— START OF Task material —
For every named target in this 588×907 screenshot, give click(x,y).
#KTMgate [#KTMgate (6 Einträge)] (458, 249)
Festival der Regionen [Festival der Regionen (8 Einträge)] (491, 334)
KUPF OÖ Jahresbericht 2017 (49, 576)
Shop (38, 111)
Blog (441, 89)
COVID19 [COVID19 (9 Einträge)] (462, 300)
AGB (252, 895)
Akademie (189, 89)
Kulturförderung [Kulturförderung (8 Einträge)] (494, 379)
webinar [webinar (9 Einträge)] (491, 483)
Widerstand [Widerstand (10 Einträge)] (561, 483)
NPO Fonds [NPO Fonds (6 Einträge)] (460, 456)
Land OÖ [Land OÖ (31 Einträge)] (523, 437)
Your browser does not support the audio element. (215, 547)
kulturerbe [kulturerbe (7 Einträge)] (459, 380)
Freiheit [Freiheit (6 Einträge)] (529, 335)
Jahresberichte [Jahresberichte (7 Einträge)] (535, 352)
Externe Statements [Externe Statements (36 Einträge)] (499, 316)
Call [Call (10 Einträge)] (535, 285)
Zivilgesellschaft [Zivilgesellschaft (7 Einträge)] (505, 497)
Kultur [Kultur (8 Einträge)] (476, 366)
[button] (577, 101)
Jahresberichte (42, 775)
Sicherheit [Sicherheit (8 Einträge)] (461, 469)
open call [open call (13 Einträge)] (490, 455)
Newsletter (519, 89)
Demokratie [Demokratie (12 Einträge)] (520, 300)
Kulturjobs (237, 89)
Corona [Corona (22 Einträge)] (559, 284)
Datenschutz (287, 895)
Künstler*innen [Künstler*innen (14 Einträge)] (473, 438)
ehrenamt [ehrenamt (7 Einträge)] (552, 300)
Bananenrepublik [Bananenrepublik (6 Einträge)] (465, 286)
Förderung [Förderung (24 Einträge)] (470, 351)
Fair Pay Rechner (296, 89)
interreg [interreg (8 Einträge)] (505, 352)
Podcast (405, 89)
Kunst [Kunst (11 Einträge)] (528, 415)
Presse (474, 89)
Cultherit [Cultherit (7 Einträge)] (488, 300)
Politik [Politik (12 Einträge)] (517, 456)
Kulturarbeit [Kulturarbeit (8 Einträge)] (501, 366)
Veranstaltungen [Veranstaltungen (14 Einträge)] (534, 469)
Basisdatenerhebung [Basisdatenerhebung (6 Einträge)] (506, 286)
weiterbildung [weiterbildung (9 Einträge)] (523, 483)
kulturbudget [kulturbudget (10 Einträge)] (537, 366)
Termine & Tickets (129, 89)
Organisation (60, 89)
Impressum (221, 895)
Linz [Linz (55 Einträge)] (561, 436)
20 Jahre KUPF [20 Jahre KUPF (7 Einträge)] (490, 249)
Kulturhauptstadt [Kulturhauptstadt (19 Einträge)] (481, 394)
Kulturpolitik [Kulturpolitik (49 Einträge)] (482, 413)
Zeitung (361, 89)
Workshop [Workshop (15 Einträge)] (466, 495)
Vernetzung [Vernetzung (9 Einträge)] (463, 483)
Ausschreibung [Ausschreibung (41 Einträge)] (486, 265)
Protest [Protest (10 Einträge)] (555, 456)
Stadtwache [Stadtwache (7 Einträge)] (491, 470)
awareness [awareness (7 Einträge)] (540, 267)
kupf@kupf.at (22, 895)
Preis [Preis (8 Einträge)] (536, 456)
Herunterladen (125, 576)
— END OF Task material —
— START OF Task material —
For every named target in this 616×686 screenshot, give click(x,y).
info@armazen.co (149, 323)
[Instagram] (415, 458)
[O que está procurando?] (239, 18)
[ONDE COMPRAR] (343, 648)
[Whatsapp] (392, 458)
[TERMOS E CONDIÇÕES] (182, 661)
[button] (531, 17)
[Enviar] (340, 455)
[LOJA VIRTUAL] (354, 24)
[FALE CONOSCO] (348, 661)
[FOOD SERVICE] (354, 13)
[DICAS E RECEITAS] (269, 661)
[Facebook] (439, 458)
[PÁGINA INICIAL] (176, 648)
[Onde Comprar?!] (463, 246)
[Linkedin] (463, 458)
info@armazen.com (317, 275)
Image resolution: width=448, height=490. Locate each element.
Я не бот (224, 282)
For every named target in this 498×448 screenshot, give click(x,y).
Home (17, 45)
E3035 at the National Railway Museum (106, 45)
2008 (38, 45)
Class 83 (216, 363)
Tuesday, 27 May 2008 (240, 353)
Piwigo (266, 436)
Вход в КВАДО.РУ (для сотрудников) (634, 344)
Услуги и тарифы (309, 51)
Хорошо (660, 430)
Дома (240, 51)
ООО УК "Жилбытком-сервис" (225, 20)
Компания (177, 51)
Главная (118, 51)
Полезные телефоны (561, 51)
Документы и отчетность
— END OF Task material —
— START OF Task material —
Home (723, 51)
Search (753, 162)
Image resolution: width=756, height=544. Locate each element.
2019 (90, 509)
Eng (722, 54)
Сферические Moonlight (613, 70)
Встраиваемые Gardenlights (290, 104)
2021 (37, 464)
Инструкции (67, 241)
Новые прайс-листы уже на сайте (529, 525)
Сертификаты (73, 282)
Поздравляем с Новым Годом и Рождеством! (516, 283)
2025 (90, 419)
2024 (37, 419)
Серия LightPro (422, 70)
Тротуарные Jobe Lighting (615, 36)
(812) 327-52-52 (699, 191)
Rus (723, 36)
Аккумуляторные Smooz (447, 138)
— END OF Task material —
Swap "Einträge" for "Beiträge" in the stretch of items from the line containing "For every named target in this 588×907" through the line containing "Externe Statements [Externe", leaving everything else unchanged. Return only those lines.

For every named target in this 588×907 screenshot, give click(x,y).
#KTMgate [#KTMgate (6 Beiträge)] (458, 249)
Festival der Regionen [Festival der Regionen (8 Beiträge)] (491, 334)
KUPF OÖ Jahresbericht 2017 (49, 576)
Shop (38, 111)
Blog (441, 89)
COVID19 [COVID19 (9 Beiträge)] (462, 300)
AGB (252, 895)
Akademie (189, 89)
Kulturförderung [Kulturförderung (8 Beiträge)] (494, 379)
webinar [webinar (9 Beiträge)] (491, 483)
Widerstand [Widerstand (10 Beiträge)] (561, 483)
NPO Fonds [NPO Fonds (6 Beiträge)] (460, 456)
Land OÖ [Land OÖ (31 Beiträge)] (523, 437)
Your browser does not support the audio element. (215, 547)
kulturerbe [kulturerbe (7 Beiträge)] (459, 380)
Freiheit [Freiheit (6 Beiträge)] (529, 335)
Jahresberichte [Jahresberichte (7 Beiträge)] (535, 352)
Externe Statements [Externe Statements (36 Beiträge)] (499, 316)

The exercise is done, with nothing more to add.